Brevitas and Compile#
Flexibility and Fake quantization#
Brevitas is inherently based around the concepts of flexibility and fake quantization, The first allows us to combine and test lots of different options for quantization, for example computing scale factors with AbsMax statistics and zero point with MSE, or compute both of them with percentile, but picking different percentile values for each of them. The combinations are endless. Similarly, this flexibility allows us to have shared infrastructure for PTQ and QAT, which from our point of view (the maintainers), it means less code to maintain and test, and from the users perspective, it opens new possibilities like a smooth transition from PTQ to QAT with all the related benefits of that. The idea of fake quantization instead allows us to replicate and mimic a wide combination of data-types even when the underlying hardware does not support them.
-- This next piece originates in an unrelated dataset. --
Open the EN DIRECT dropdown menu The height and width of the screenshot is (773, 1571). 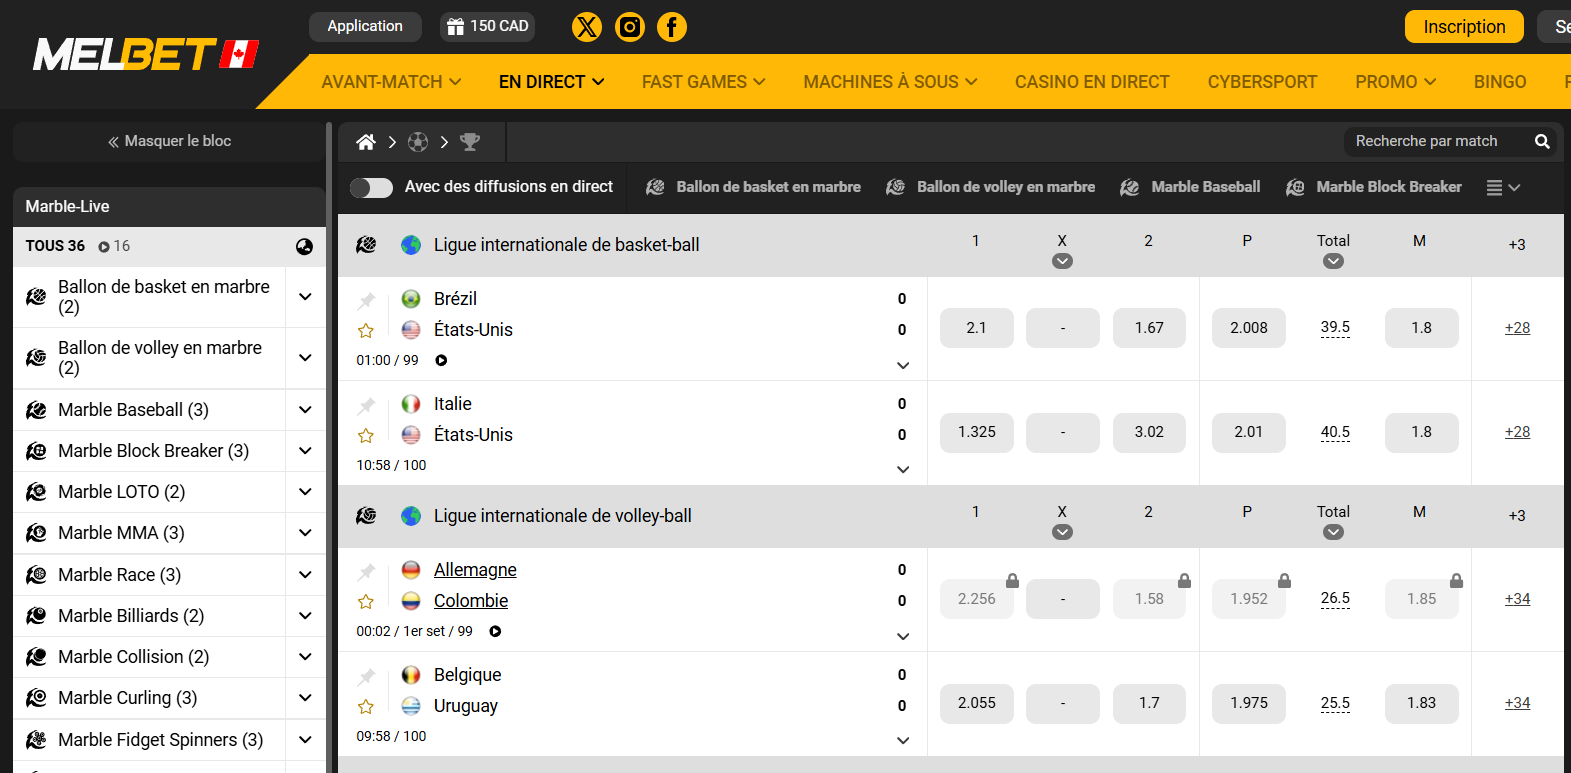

Both of these concepts come with some caveats, in particular both flexibility and fake quantization are inherently difficult to optimize and, in eager mode, computationally slower compared to a non-quantized network.
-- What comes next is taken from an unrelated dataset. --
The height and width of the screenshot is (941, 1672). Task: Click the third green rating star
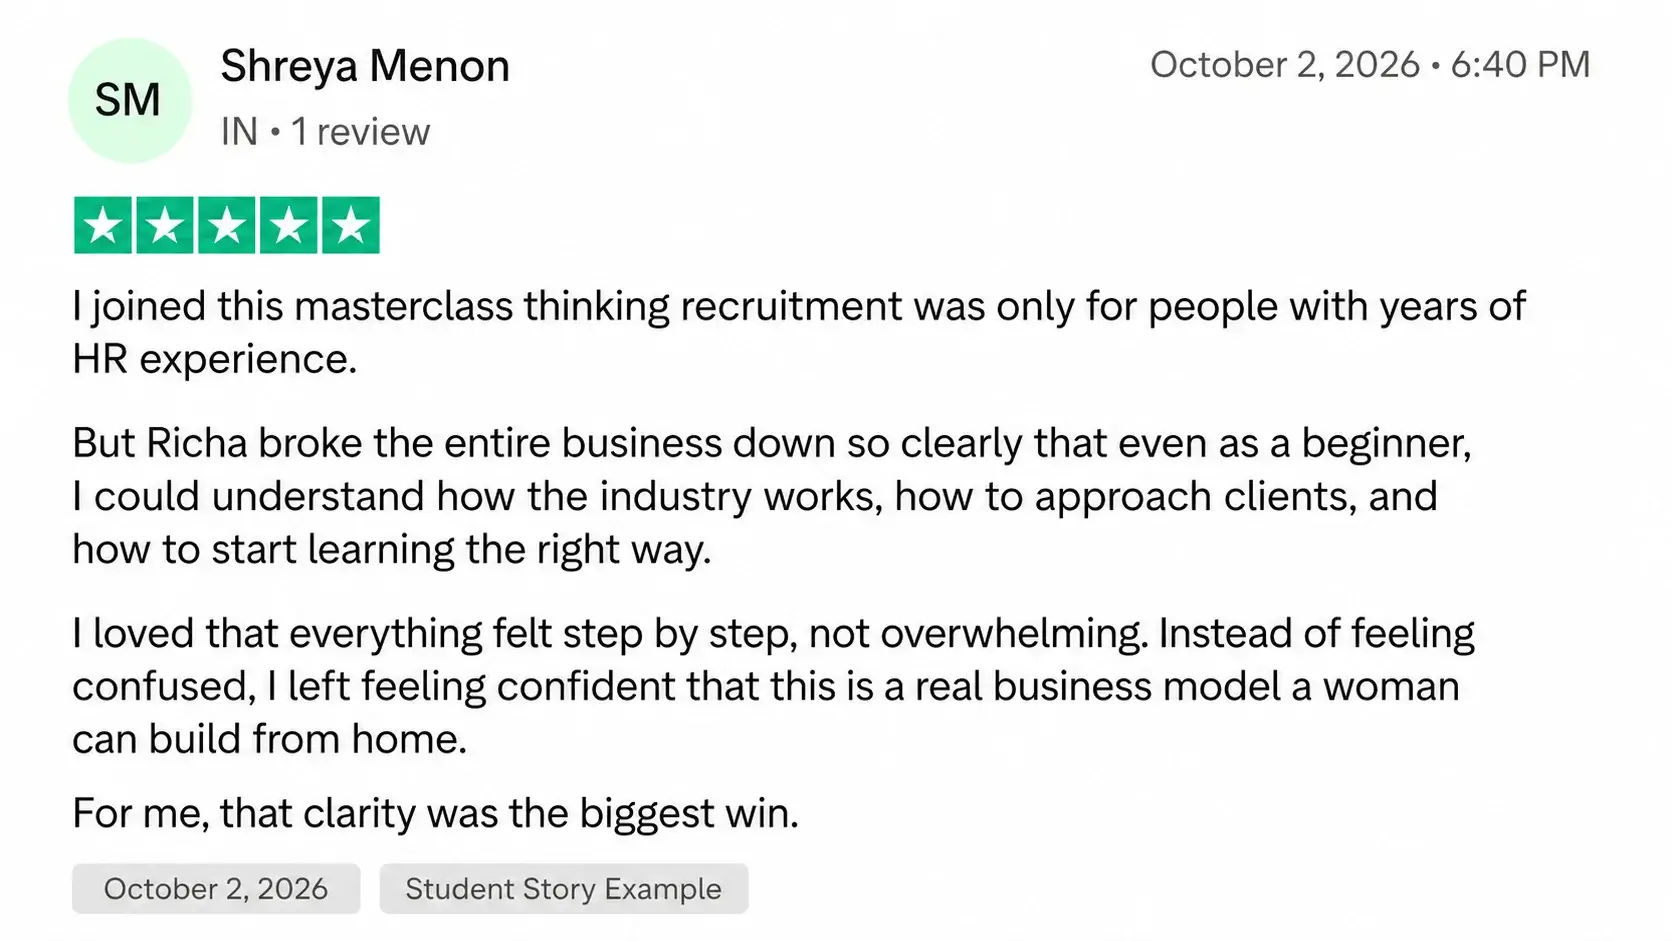[x=227, y=225]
Flexibility means we cannot optimize and fuse together operations with specialized kernels, unless we decide to have specific optimizations for the “most common” configurations. Similarly, fake quantization means we do not rely on fast kernel with reduced precision data-types; this could be because the data-type we are representing is not supported in hardware, or even if it is, there could be no optimized kernels that accounts for quantization in the loop.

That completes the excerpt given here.